WRITTEN EXERCISE 1
According to the band article, which Italian horror film gave the band both its name and its first album?

TEXT BLOCK
- Origin: Birmingham, England, United Kingdom
- Genres: Blackened grindcore; industrial metal;
- Years active: 2020–present
- Labels: FETO Records
- Members: Officer R. Kordhell The Void Walter Doofus

= Make Them Die Slowly (band) =

British extreme metal band

Make Them Die Slowly are a British black metal band, formed by Mick Kenney of Anaal Nathrakh in 2020.

==History==
Make Them Die Slowly were formed by Mick Kenney and Duncan Wilkins, operating under the stage names of Officer R. Kordhell and The Void respectively, as a celebration of vintage gore movies. Their name and first album are both derived from the Italian horror film Cannibal Ferox (released as Make Them Die Slowly in the US). Some of the band's identities are unknown; their drummer goes by the pseudonym Walter, and another member is named Doofus, whose role in the band is also unknown. In May 2020 they released their first album, Ferox. Sixth months later they followed up with their second studio album, The Bodycount Continues.

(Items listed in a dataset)

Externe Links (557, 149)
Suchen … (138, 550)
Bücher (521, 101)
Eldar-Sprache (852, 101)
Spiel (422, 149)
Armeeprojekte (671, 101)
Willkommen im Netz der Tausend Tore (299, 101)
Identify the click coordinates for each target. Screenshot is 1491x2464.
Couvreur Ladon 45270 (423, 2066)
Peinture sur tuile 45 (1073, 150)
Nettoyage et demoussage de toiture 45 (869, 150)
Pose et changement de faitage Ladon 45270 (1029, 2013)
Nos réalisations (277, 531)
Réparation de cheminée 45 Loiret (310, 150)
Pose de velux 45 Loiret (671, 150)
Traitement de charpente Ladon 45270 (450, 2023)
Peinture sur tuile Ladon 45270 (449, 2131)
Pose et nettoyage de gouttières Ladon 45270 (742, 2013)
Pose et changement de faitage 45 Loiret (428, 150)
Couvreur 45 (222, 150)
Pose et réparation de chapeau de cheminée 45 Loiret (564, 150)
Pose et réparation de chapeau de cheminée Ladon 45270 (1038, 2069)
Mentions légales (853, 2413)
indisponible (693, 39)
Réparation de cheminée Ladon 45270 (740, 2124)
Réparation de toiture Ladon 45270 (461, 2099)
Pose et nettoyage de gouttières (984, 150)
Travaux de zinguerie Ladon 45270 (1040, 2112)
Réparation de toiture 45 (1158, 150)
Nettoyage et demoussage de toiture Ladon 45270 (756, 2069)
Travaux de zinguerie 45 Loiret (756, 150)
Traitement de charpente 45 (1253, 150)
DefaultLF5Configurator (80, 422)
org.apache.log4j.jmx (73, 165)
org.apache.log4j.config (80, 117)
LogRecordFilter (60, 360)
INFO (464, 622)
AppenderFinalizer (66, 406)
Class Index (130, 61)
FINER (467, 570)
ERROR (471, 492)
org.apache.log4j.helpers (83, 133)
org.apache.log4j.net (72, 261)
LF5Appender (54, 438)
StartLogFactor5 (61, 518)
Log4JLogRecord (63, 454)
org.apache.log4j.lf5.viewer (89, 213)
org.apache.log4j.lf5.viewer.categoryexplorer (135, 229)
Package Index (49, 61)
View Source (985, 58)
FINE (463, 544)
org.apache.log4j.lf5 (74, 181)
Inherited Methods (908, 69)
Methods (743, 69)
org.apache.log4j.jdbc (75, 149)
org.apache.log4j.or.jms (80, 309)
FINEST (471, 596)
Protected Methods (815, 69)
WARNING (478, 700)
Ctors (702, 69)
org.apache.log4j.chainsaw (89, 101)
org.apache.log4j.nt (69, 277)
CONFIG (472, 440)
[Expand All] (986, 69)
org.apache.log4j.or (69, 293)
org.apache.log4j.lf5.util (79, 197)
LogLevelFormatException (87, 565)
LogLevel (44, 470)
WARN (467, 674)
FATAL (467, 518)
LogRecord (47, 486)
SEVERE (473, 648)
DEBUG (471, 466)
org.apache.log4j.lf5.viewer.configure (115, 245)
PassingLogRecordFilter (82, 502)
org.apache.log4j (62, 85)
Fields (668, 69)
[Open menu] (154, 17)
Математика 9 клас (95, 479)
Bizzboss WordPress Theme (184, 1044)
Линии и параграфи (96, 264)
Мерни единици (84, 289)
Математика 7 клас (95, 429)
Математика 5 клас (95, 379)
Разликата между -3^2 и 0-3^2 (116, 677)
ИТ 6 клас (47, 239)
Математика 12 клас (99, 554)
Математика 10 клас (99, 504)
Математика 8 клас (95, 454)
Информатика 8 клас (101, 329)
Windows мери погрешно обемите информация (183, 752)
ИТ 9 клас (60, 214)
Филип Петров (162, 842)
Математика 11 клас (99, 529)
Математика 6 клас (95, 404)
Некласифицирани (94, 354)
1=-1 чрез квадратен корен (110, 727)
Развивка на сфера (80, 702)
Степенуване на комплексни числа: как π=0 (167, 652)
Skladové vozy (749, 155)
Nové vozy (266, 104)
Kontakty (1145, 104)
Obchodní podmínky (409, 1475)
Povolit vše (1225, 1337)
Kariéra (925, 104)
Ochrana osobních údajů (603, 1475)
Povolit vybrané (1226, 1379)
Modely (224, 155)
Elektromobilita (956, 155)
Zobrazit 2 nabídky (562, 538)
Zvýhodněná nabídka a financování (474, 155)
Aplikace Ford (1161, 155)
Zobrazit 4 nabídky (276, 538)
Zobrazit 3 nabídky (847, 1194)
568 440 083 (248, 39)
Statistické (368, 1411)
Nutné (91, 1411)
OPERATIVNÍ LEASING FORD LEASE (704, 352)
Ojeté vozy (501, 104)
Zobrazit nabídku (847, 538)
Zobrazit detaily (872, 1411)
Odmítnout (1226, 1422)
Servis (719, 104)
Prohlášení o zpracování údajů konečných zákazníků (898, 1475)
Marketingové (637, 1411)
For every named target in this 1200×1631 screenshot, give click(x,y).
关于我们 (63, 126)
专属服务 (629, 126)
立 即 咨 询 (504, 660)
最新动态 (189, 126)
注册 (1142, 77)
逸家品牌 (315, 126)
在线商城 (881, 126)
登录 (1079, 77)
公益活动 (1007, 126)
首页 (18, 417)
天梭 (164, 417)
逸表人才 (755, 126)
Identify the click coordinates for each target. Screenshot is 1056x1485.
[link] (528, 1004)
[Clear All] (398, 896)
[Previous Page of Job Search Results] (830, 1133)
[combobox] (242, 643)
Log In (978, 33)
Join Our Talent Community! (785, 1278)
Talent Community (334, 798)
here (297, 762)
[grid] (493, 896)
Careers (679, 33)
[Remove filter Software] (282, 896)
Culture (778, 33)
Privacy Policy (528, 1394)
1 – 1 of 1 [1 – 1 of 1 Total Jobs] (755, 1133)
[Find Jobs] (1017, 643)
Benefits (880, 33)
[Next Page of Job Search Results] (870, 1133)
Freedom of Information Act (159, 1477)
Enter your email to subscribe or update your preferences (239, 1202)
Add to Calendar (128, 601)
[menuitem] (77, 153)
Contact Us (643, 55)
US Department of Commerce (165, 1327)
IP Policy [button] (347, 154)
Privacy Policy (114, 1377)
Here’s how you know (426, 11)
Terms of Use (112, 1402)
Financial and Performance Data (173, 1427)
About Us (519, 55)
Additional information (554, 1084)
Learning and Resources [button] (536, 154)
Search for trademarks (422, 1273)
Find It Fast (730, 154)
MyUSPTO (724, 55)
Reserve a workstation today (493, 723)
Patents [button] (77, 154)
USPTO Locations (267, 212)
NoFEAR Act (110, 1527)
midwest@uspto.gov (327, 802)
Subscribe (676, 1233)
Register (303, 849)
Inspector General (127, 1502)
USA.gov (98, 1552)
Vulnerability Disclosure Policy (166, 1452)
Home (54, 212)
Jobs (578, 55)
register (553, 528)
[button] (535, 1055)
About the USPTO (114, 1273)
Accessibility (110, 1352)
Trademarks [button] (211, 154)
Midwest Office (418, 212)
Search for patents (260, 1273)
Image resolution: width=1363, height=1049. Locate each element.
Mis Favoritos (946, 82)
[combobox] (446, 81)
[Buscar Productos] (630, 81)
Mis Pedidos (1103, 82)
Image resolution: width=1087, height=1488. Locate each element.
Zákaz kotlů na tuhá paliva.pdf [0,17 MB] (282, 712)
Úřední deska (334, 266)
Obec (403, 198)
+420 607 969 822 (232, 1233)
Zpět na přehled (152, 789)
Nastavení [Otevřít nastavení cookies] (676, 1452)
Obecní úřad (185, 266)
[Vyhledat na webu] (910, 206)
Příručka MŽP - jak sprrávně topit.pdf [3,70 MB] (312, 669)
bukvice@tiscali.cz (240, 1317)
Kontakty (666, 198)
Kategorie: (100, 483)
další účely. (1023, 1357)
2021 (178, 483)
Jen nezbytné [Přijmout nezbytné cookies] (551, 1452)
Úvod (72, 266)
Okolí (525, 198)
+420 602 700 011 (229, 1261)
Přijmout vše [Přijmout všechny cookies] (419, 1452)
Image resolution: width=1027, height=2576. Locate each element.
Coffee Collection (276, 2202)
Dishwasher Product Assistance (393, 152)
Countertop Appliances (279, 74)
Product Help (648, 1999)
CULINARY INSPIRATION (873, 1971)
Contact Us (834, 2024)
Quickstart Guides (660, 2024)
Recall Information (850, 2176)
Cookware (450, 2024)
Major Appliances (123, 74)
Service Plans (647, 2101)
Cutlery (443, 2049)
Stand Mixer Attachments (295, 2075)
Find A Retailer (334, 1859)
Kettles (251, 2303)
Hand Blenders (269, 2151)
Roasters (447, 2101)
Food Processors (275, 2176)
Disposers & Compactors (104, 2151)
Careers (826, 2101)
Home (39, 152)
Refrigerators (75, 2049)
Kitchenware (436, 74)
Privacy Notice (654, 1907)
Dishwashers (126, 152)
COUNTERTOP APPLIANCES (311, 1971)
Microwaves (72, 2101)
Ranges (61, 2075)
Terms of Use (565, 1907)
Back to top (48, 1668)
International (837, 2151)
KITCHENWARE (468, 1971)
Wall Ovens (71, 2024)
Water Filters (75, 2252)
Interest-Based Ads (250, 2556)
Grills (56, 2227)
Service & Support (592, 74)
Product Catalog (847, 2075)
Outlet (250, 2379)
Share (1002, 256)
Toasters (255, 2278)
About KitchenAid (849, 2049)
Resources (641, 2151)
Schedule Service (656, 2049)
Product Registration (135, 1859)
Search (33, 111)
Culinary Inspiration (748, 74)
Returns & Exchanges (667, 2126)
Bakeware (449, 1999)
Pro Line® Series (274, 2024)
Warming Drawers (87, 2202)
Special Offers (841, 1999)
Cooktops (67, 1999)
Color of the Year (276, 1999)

WRITTEN EXERCISE 2
Rewrite everything in the listing from the line containing "Contact Us (643, 55)" down to the line containing "Inspector General (127, 1502)", replacing "Policy" with "Statement" and leaving all else the same.

CORRECT RESPONSE 1
Cannibal Ferox

CORRECT RESPONSE 2
Contact Us (643, 55)
US Department of Commerce (165, 1327)
IP Statement [button] (347, 154)
Privacy Statement (114, 1377)
Here’s how you know (426, 11)
Terms of Use (112, 1402)
Financial and Performance Data (173, 1427)
About Us (519, 55)
Additional information (554, 1084)
Learning and Resources [button] (536, 154)
Search for trademarks (422, 1273)
Find It Fast (730, 154)
MyUSPTO (724, 55)
Reserve a workstation today (493, 723)
Patents [button] (77, 154)
USPTO Locations (267, 212)
NoFEAR Act (110, 1527)
midwest@uspto.gov (327, 802)
Subscribe (676, 1233)
Register (303, 849)
Inspector General (127, 1502)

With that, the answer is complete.